_Dataset excerpts_
........

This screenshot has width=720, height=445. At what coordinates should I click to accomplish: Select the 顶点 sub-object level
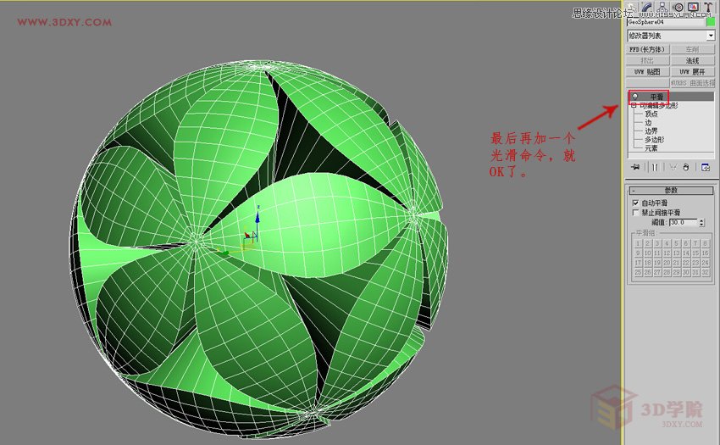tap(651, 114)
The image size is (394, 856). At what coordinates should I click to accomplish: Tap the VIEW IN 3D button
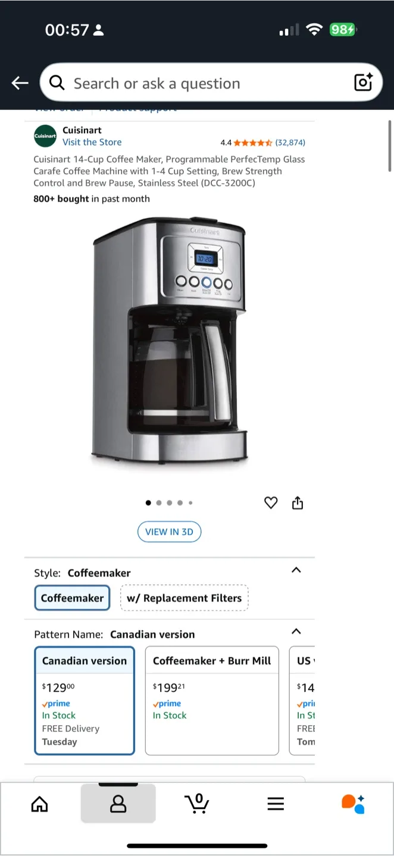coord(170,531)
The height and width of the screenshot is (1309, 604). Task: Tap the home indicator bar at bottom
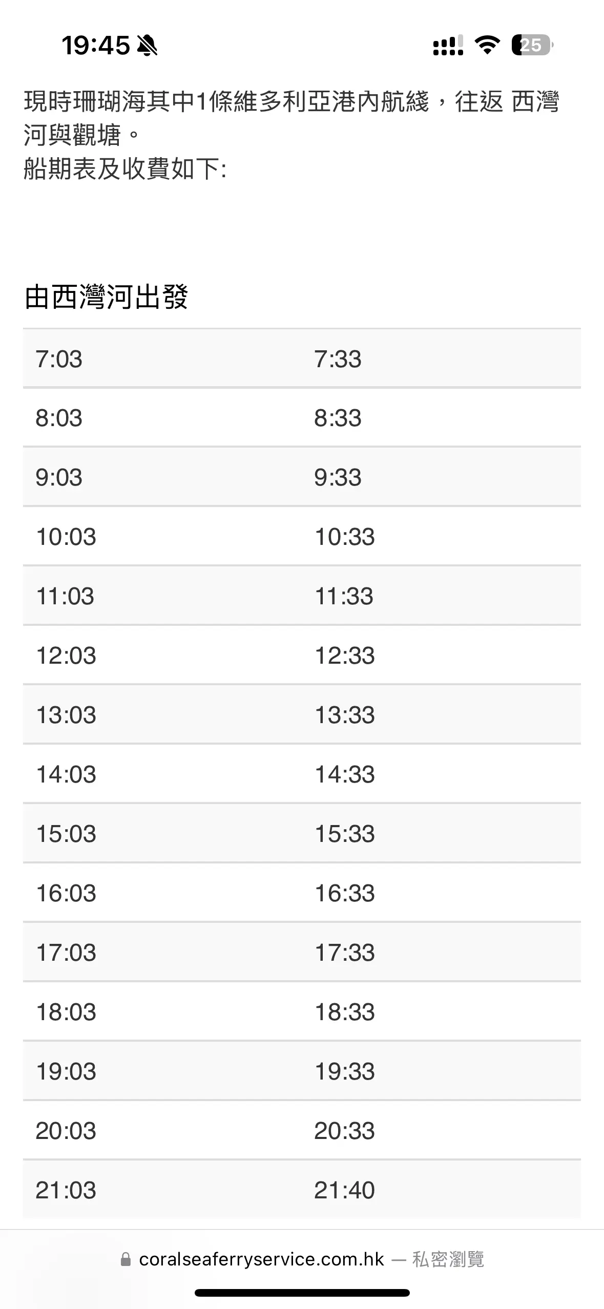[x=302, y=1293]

........

_PROBLEM DETAILS_
Would you output each entry exactly and leave the pictures behind?

_EXERCISE RESPONSE_
This screenshot has width=720, height=445. At what coordinates should I click to accomplish: Select the 顶点 sub-object level
tap(651, 114)
The image size is (394, 856). At what coordinates should I click to accomplish: Tap the VIEW IN 3D button
coord(170,531)
The height and width of the screenshot is (1309, 604). Task: Tap the home indicator bar at bottom
[x=302, y=1293]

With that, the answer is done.